Tout mode d’accès à l’information, juridique, judiciaire ou autre, est bon. Dans l’affaire des pesticides de Monsanto, nous avons saisi la Commission d’accès aux documents administratifs (CADA) puis le tribunal administratif. Et on a obtenu la condamnation de l’Etat à nous transmettre des dossiers d’autorisation de mise sur le marché. Pour le lanceur d’alerte, l’information peut venir d’un contact bienveillant dans une entreprise ou au sein d’une autorité publique.
Au niveau juridique, quelle est votre méthode pour défendre des lanceurs d’alerte ?
Il ne faut pas hésiter à explorer des voies judiciaires qui n’ont pas été encore explorées jusqu’à présent. Et c’est ce qu’on a toujours fait, avec mes associés Jean-Paul Teissonière et Sylvie Topaloff, dès les premiers dossiers de l’amiante, car ils ont été confrontés, les premières années, à des problèmes de prescription. La procédure engagée contre la société Monsanto était novatrice aussi, sur le plan juridique, dans la mesure où l’action était dirigée directement contre le fabricant du Lasso, Monsanto, alors que l’agriculteur avait acheté cet herbicide qui l’a intoxiqué à une coopérative.
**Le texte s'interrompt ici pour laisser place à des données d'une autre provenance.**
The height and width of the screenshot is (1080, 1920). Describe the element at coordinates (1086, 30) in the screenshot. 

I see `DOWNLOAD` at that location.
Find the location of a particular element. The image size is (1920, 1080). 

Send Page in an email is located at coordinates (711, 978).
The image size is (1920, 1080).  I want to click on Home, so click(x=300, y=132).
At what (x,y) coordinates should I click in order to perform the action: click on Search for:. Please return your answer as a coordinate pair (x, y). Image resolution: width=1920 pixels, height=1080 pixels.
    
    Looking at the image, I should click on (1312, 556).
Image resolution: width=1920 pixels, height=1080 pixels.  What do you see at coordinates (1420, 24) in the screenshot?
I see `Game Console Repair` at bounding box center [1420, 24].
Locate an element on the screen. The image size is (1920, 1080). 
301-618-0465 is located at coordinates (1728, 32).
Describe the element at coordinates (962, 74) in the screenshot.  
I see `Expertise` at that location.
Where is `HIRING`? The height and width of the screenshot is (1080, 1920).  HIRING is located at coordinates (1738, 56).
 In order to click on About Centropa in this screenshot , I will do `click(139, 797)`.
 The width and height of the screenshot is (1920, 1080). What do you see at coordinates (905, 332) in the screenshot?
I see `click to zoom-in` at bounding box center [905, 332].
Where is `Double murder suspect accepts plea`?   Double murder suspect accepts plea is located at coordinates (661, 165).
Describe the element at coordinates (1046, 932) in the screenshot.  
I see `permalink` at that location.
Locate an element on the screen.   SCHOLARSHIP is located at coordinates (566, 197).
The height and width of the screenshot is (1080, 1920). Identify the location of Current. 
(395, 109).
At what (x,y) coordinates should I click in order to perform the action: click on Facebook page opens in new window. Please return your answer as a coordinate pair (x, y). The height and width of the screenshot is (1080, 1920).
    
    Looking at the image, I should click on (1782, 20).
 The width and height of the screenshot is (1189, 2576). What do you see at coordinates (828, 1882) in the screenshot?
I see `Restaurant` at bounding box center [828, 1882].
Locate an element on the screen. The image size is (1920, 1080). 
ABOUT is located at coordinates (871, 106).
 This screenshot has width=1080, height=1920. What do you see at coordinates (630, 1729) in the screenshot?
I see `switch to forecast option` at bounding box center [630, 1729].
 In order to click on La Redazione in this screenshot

Ce sont des procédures longues et les lanceurs d’alerte n’ont pas forcément les moyens. Quelles solutions existent ?
Oui, il y a des syndicalistes ou des victimes salariés qui perdent leur emploi dès qu’ils lancent l’alerte. Il faut essayer de trouver un mode d’indemnisation, en contestant le licenciement, par exemple. Pour financer la procédure, il y a la possibilité du crowdfunding maintenant avec le site Citizencase, une plateforme de financement participatif pour un meilleur accès à la justice. La collecte d’argent sur Internet permet de faire une avance sur honoraires, de payer des déplacements, des experts ou encore des analyses dans des laboratoires. On vient de l’expérimenter pour la première fois dans une affaire de pollution industrielle en Bourgogne.